Eddie Crismani, an Australian expatriate and screenwriter, joined recently as material organizer. Stevens calls Crismani the Santa Clause of the organization because he picks up and distributes material donations to tutors and shelters.
Stevens said those material donations make up all the supplies School on Wheels distributes to homeless children. Without these supplies Stevens doesn’t think the organization could reach so many students each year.
Joanie Nelson, Downtown Learning Center manager, has one of the most unique roles in the organization. The former tutor, shelter coordinator and regional coordinator now manages the learning center in Skid Row, a 40-block section in downtown Los Angeles. The center is across from the Union Mission Rescue, the largest privately owned shelter in the nation. While many of the children in other shelters are established in schools, Nelson works actively with the Union children before they are enrolled and after.

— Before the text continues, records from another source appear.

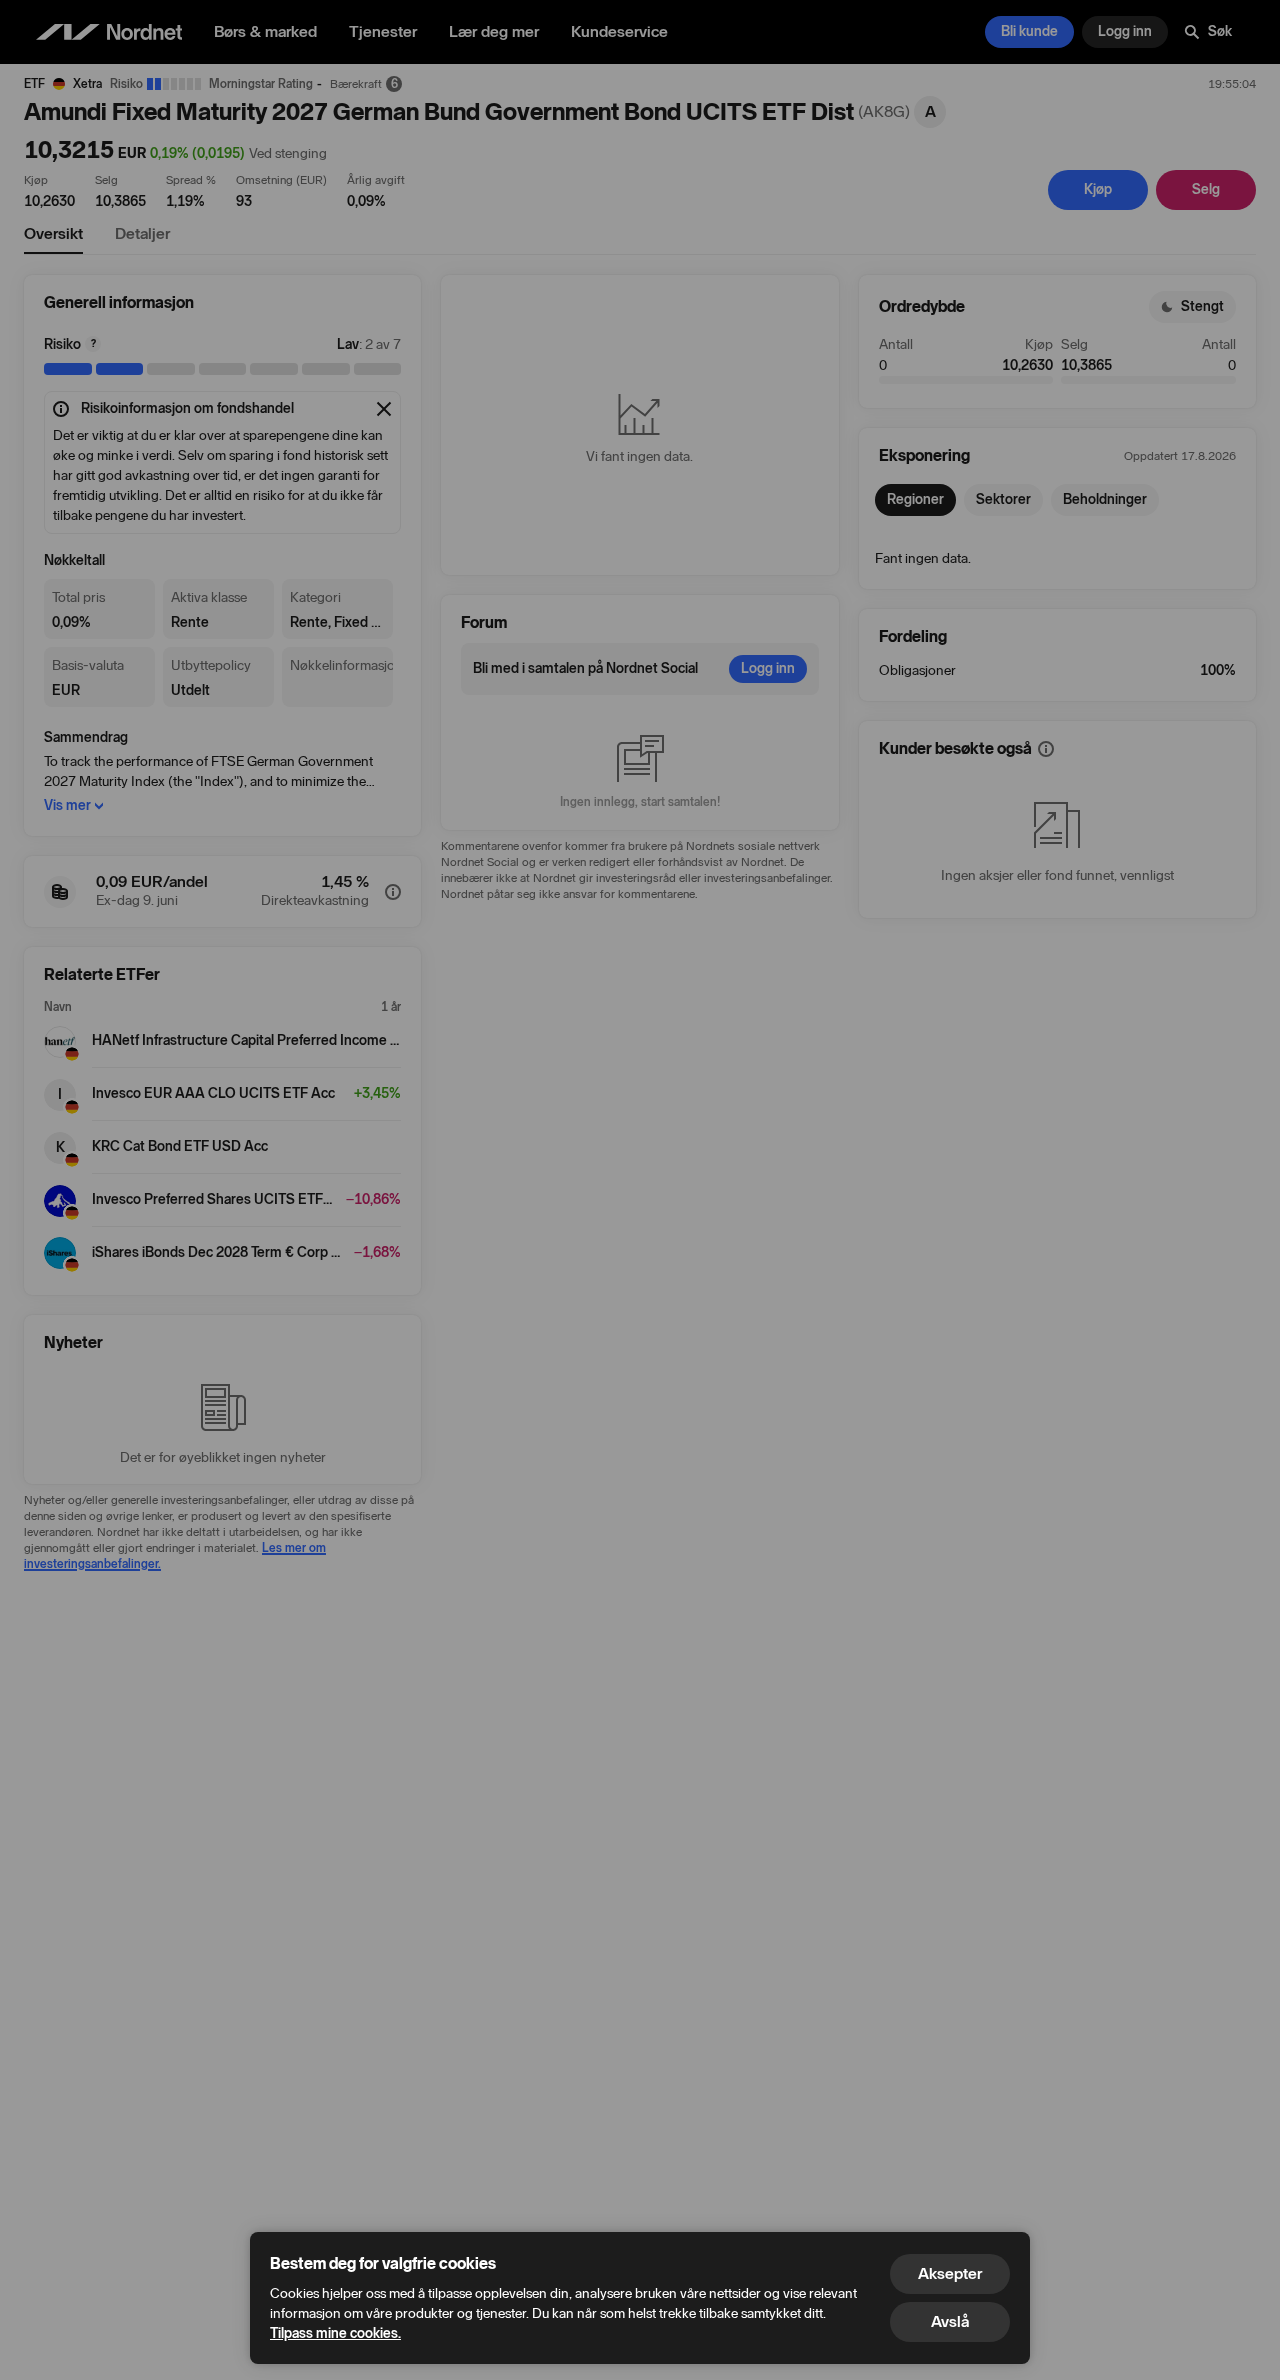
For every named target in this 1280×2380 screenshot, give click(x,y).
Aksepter (950, 2273)
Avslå (950, 2321)
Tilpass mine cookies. (335, 2333)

“Sometimes the families enter a shelter with only the clothes on their back,” Nelson said.
Administrators will call her if a child is absent, then Nelson contacts the parents and reiterates the importance of perfect attendance. She also helps the children obtain bus tokens if they are eligible and bus passes if they are not.
Literal organization is a major factor in School on Wheels. Frederique Eisenbach, a retired administrative assistant, started as a tutor with the organization in 2001. When a male child she was tutoring left unexpectedly, as many of the children do, she went to Stevens and said she wanted to help with the office. Eisenbach is now the data base manager in charge of every person, place or thing. Karen Shimahara, a retired financial officer and personnel counselor at UCLA, is now the office manager. Shimahara is in the midst of creating procedure and policy manuals for the organization to run smoother. And Sheila Hong, administrative assistant, not only helps Stevens with her executive director duties, but also manages three regions School on Wheels is currently tutoring in.
Communication is key to their organization Stevens said. They all have the same focus. “Our client is the kid,” Stevens said. “It has everything to do with education, we’re not social workers.”
“We try to narrow our focus that’s where we are most effective,” Lee said.
School on Wheels does not want to get involved in politics, Stevens said. The organization does not receive local, state or federal funding and any future chapters who may run independently have to adopt this practice she said. The organization receives its funding from foundations, consistent financial donors and material donors.
While there are not any shelters in Malibu, the community supports Stevens and School on Wheels. Eisenbach found 442 Malibu residents in the database that are tutors, financial donors or material donors.
Stevens particularly appreciates her fellow Paradise Cove residents, Steve Dahlberg and Bob Morris of the Paradise Beach Café, and the Kissel Company for continuing its annual Christmas parties. Dahlburg hosts the raffle during the resident’s party with the proceeds going to School on Wheels. Morris recently paid for a party on the beach for more than 200 children from all over Los Angeles County.
School on Wheels’ ultimate goal is to make sure all homeless children are educated so if not they themselves but their children can go on to college. Stevens knows this is no easy task but will continue to reach for it.
“There’s many we miss, but there’s many we touch,” she said.